Don’t Get Hung Up on the Word Mother

I am a mother of three boys, the mother-in-law of two girls and the grandmother of one boy and tomorrow is Mother’s Day.  I, along with others who have been able to have children, and those who have adopted children will get cards, flowers and lunches out after church.  And all because of the commercialized idea of what Mother’s Day is supposed to be.

We use the word mother in many different ways on a daily basis, probably not even thinking about why.  Obviously things like “mother nature, mother earth, mother country or mother church come to mind, but then we have things like the mother lode, mother ship and mother boards.  We have stage mothers and soccer moms, mother hens, den and house mothers, and brothers from another mother.  Then we use phrases like “necessity is the mother of invention” or “mother knows best” or, if you’re a Ghostbusters fan, “mother puss bucket” or the more inappropriate reference to mother which probably needs no more than that.

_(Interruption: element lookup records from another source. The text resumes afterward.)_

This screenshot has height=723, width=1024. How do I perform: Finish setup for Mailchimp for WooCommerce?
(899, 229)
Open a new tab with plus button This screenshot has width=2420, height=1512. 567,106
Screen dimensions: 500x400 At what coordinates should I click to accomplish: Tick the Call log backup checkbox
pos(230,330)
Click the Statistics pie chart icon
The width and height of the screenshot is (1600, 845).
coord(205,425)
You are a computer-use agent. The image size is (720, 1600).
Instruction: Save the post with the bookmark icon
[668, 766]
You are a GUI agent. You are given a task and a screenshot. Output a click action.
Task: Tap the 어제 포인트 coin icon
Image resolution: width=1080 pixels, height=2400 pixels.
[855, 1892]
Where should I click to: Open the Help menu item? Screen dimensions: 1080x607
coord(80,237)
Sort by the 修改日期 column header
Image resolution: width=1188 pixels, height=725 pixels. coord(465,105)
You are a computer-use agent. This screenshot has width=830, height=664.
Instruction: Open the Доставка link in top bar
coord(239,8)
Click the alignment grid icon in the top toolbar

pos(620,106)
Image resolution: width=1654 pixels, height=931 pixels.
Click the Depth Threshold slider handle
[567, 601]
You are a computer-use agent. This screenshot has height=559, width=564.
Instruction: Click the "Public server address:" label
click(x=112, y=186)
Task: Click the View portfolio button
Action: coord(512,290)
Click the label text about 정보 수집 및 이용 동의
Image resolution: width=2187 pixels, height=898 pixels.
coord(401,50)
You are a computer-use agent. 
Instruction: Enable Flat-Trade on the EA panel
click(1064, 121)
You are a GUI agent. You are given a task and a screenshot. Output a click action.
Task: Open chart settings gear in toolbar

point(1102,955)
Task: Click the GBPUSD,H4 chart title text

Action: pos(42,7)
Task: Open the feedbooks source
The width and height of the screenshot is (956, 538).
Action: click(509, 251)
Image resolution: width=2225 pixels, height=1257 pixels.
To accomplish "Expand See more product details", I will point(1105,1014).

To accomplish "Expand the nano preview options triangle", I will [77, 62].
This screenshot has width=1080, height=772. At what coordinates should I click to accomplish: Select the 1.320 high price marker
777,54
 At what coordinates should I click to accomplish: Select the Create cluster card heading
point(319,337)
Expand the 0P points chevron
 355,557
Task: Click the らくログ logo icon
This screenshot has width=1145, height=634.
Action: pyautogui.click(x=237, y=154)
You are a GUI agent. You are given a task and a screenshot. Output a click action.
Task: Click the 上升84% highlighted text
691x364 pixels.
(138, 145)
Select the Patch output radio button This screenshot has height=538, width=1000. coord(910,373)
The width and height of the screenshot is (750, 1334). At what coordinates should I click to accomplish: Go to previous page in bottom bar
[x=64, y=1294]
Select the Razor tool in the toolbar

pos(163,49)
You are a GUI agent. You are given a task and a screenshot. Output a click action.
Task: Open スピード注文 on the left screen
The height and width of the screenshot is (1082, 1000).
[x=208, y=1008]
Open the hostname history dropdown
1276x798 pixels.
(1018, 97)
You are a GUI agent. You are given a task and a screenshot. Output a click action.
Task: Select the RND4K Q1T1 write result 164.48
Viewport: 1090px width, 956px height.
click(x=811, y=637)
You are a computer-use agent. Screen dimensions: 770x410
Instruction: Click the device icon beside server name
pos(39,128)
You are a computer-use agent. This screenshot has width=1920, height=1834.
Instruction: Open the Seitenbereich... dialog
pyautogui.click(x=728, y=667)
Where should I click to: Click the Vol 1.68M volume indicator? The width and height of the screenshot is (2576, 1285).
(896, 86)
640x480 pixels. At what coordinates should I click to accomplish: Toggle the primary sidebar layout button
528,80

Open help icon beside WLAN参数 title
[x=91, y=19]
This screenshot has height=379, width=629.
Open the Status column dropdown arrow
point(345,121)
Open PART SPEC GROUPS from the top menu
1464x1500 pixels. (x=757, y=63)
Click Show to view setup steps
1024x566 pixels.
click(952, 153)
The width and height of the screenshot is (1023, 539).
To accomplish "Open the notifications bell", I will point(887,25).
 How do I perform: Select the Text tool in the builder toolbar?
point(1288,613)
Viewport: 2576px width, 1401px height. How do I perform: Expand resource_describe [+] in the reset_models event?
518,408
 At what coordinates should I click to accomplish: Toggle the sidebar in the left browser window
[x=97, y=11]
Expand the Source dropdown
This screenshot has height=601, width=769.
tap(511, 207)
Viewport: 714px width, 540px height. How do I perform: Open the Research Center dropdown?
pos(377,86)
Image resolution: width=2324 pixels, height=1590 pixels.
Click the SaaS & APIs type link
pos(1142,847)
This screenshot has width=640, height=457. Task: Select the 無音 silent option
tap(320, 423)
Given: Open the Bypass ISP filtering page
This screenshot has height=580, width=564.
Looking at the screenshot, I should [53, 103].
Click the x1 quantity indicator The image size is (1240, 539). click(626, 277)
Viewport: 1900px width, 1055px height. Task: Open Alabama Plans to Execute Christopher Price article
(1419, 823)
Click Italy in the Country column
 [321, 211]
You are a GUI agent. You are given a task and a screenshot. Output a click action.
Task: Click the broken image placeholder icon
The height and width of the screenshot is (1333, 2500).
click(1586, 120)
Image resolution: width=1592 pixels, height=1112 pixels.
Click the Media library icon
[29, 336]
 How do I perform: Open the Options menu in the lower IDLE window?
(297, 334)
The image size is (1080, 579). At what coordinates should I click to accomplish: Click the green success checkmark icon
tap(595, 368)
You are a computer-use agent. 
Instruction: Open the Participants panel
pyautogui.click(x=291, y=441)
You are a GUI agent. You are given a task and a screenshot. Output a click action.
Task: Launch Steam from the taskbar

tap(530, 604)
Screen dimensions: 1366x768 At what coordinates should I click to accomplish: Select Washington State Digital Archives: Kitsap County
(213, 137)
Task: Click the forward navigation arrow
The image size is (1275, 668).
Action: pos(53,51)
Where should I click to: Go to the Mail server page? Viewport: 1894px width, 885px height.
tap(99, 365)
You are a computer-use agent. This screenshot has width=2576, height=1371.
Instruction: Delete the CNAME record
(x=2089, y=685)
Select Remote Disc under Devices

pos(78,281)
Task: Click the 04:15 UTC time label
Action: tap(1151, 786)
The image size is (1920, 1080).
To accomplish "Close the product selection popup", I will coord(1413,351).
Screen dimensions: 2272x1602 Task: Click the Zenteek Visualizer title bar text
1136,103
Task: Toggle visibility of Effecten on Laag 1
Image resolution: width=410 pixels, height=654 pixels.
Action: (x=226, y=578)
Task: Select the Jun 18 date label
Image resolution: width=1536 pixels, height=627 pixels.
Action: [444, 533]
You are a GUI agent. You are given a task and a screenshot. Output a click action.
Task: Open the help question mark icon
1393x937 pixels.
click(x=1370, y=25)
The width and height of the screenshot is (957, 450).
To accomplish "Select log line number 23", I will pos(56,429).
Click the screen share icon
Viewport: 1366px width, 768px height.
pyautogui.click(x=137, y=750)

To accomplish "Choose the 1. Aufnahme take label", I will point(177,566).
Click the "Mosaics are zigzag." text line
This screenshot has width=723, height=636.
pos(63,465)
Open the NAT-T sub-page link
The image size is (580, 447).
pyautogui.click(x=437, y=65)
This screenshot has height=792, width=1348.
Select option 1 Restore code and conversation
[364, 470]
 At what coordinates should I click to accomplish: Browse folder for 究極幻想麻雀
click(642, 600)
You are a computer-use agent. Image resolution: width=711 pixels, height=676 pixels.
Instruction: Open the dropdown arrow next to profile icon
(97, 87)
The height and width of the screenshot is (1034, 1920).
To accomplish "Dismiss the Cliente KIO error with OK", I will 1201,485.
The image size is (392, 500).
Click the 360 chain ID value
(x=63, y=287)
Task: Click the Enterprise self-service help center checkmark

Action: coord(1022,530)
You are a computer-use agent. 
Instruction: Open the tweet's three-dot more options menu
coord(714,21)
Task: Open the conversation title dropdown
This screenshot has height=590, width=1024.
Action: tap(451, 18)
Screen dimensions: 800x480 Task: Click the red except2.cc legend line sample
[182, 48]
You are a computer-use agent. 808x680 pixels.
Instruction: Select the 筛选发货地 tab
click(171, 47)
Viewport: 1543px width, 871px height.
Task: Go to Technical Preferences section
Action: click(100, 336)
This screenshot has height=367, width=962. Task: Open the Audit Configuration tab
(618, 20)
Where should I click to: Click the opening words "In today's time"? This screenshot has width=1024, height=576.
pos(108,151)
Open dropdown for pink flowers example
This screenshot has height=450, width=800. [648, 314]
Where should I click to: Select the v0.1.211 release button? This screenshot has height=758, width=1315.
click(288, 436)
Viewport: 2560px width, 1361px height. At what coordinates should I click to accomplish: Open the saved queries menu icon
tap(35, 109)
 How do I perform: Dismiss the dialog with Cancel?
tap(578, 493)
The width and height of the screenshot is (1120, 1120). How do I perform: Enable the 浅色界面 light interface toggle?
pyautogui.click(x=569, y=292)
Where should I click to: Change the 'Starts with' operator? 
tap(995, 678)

If you search the definition of the word “mother”, it describes a woman in relation to her child or children, an elderly woman, the head of a female religious community, an institution or organization from which more recently founded institutions of the same type arrive or an extreme example or very large specimen of something, the latter’s synonyms including humdinger, dilly, doozy, lulu and whopper.  I sure I’ve been referred to a least one of those at some time during my life.

However, if you look at the verb form of mother, this is where it describes the people who exemplify the word “mother”.  To bring up a child with care and affection, or to look after kindly and protectively, sometimes excessively so.  To me, this describes so many women, whether they have children or not, who just care about children, period.  Like the moms who come in to help kids at lunch at school, the person who becomes a mentor to young people, someone who volunteers to work with needy children and anyone who works with children in our public schools. Some of them may have been birth mothers, but others may just love children and mother them like they were their own.  And all of them should be celebrated.

On this Mother’s Day there are mothers out there who are unable to have children and who have lost children, there are children who have lost mothers and there are mothers who never should have been mothers.  We tend to be uncomfortable for them when this day arrives because in our culture/society, motherhood is something that is still expected of women and it is a deeply emotional thing for all of us.  After all, all of us who are here had a mother. But this is really a pretty narrow viewpoint.  I know plenty of women who have never had children of their own and yet they have “raised” and mothered thousands of children in their lifetimes and they will never get recognized for that.

Anyone in the teaching profession at any grade level has been a mother.  We have comforted children, laughed and cried with them, bandaged their boo boos, given them hugs, disciplined them when they needed it, encouraged them when they were down and celebrated their victories with them.  We have attended their recitals, watched their concerts and plays and attended their athletic events to support them.  We have taught them not only academic subjects but life skills and life lessons to help them be the best human being they can be.  And we’re there when as adults, they come to us for advice and reassurance.  That in a nutshell is mothering.

So, on this Mother’s Day, let’s not get too caught up on the word mother in the literal sense and give thanks for every women who loves and cares for children regardless.